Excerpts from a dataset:

☆ ☆ ☆ ☆ ☆ ☆ ☆

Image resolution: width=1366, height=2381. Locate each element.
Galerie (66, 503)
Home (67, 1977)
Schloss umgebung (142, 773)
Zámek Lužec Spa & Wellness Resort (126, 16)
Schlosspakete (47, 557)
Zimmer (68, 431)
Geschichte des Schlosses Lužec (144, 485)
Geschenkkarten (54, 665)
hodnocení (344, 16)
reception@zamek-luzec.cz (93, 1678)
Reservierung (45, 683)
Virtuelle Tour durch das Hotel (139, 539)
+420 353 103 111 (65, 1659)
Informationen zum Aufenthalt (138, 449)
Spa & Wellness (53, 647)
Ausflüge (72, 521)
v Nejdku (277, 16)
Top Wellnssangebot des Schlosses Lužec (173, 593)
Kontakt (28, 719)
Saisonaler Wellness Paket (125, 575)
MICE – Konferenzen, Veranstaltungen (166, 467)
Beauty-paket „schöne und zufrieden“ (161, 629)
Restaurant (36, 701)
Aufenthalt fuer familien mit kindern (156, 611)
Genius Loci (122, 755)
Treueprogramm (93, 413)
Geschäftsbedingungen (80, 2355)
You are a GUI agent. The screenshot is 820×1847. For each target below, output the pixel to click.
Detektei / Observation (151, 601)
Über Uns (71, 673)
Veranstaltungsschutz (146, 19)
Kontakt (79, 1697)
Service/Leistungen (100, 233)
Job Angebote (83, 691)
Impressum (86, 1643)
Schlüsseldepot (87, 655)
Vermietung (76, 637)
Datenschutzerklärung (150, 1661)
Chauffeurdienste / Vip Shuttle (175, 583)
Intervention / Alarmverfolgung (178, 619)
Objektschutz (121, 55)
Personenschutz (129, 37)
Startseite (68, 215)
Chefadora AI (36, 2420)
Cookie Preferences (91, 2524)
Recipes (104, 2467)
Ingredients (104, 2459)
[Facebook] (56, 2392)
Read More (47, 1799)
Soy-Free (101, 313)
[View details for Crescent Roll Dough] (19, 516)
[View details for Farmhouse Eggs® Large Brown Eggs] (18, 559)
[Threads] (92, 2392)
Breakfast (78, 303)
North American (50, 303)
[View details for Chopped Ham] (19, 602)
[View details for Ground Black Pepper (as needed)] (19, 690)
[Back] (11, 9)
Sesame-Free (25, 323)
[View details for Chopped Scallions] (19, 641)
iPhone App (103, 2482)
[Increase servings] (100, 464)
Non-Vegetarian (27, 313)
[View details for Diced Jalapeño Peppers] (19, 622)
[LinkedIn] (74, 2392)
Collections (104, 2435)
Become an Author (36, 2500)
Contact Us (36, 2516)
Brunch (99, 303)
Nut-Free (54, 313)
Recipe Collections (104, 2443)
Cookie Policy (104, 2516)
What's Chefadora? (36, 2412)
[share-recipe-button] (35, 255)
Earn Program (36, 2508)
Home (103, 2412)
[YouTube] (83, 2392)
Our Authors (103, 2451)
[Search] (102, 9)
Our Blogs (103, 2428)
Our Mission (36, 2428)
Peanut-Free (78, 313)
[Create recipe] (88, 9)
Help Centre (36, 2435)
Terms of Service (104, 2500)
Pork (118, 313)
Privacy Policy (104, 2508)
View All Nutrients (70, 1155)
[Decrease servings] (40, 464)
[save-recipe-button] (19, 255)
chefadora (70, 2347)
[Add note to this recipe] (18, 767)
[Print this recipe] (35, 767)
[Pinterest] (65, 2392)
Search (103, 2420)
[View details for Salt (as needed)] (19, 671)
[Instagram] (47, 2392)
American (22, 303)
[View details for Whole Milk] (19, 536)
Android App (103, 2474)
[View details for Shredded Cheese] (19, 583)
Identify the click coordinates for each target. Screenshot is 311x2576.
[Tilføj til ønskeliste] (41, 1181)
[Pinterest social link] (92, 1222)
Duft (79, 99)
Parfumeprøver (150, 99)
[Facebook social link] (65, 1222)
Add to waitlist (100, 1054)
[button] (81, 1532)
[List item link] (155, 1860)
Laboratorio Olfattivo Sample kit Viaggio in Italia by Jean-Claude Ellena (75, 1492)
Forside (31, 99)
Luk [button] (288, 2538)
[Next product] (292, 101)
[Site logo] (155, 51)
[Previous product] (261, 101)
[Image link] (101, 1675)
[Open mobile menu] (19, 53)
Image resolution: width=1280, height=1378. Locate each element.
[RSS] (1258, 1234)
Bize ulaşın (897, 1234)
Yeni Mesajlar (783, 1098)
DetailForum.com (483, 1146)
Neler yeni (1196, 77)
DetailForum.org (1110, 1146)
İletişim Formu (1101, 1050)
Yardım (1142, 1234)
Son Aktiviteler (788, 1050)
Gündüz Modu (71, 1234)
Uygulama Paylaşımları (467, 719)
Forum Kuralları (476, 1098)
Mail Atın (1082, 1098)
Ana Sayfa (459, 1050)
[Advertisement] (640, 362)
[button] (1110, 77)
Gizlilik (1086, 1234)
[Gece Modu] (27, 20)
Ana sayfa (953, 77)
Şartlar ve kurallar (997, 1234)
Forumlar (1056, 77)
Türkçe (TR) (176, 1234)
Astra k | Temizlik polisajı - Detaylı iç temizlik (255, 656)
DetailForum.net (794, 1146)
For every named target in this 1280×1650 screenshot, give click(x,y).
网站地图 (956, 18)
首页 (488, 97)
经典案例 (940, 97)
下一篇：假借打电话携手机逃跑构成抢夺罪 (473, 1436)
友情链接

☆ ☆ ☆ ☆ ☆ ☆ ☆

Work instruction >> Could you write out, exactly as they stand, only the lines above that begin at the line with "[button] (81, 1532)" and stop after the line with "Türkçe (TR) (176, 1234)"?

Written answer >>
[button] (81, 1532)
[List item link] (155, 1860)
Laboratorio Olfattivo Sample kit Viaggio in Italia by Jean-Claude Ellena (75, 1492)
Forside (31, 99)
Luk [button] (288, 2538)
[Next product] (292, 101)
[Site logo] (155, 51)
[Previous product] (261, 101)
[Image link] (101, 1675)
[Open mobile menu] (19, 53)
Image resolution: width=1280, height=1378. Locate each element.
[RSS] (1258, 1234)
Bize ulaşın (897, 1234)
Yeni Mesajlar (783, 1098)
DetailForum.com (483, 1146)
Neler yeni (1196, 77)
DetailForum.org (1110, 1146)
İletişim Formu (1101, 1050)
Yardım (1142, 1234)
Son Aktiviteler (788, 1050)
Gündüz Modu (71, 1234)
Uygulama Paylaşımları (467, 719)
Forum Kuralları (476, 1098)
Mail Atın (1082, 1098)
Ana Sayfa (459, 1050)
[Advertisement] (640, 362)
[button] (1110, 77)
Gizlilik (1086, 1234)
[Gece Modu] (27, 20)
Ana sayfa (953, 77)
Şartlar ve kurallar (997, 1234)
Forumlar (1056, 77)
Türkçe (TR) (176, 1234)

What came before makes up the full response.